My daughter and I choose the suite of rooms upstairs as our own apartment for June, before the seasonal rental market heats up and we have to vacate for our paying visitors. This section of the house includes a toilet at the end of a long corridor, a wash basin in the hallway, and two light-filled dormer bedrooms with a distant view of Eggemoggin Reach. The fact that the water closet has an arched and paneled ceiling speaks volumes about what makes the house so special. It’s a place where nothing is ugly, and most things are whimsical and charming. My room features framed selections from Antoine de Saint-Exupéry’s The Little Prince, for instance. The banisters going up the steep staircase to the second story don’t match; one is black, the other white. This eclectic touch seems random until you realize that their railings mirror the black and white finish on the stairs themselves.
Both houses are full of neat surprises like that. I was immediately smitten. I’d seen a bunch of places that had good individual features, but over the years the owners had put their mark on them in ways that made the design feel incoherent. In one early nineteenth-century house, the original ceilings on the upper floor were less than seven feet high, yet the owners had remodeled a master bedroom on the ground floor to have the prosaic feel of a 1940s bungalow.
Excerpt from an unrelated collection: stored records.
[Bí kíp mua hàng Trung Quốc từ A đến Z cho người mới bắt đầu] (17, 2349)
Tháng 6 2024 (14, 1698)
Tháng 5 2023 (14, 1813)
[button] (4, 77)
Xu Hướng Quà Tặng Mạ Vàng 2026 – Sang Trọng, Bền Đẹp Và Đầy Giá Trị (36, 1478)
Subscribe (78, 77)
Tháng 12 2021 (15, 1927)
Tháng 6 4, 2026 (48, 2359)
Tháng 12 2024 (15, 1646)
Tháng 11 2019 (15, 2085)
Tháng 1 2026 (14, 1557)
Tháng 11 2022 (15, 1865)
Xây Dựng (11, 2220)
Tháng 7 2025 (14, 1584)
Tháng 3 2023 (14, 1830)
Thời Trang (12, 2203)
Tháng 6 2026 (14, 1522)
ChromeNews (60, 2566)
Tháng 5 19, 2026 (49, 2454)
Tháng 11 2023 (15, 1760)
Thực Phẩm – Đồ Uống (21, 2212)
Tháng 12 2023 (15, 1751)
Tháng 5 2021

Another house had a clawfoot tub seated on a platform in the bedroom. I loved the whimsy of that, but the tub was only five feet long — not ideal for soaking my almost six foot body. And though the tub was the focal point of the room, its location beneath the eaves felt cramped and a bit sad.
The Cabin and Anchorage need repair and restoration, and yet they are complete. The Cabin has such rustic charm that from the first time I wandered its circular layout, I imagined myself, clad in soft winter clothing, walking from the kitchen with a cup of tea and sitting by the fireplace to do some writing. My Realtor remembers how I sank into the red chair pictured below and announced, “I want to buy this place.”
Meanwhile, another semester at Austin Community College is underway. Teaching sections of literature and composition to reluctant student writers is probably not the most efficient way to fund the restoration of a 200-year-old property, but I get to take six weeks of the summer off to go up and oversee the construction, and, for the time being, it pays my health insurance premiums.
The community college teaching also gives me enough time to supplement my income by writing ebooks and website copy. I began working this patchwork of different jobs after the divorce, so that I could continue picking up my daughter from elementary school and taking her to guitar practice and gymnastics rather than putting her in aftercare. But now I have to admit that I sort of like doing a little bit of everything: grading papers for a few hours, rushing to meet a client deadline, strategizing before administrative meeting at the College, tutoring students at a campus learning lab.
Nevertheless, it will be nice to slow down a bit. Focus on my writing. Get some goats and chickens.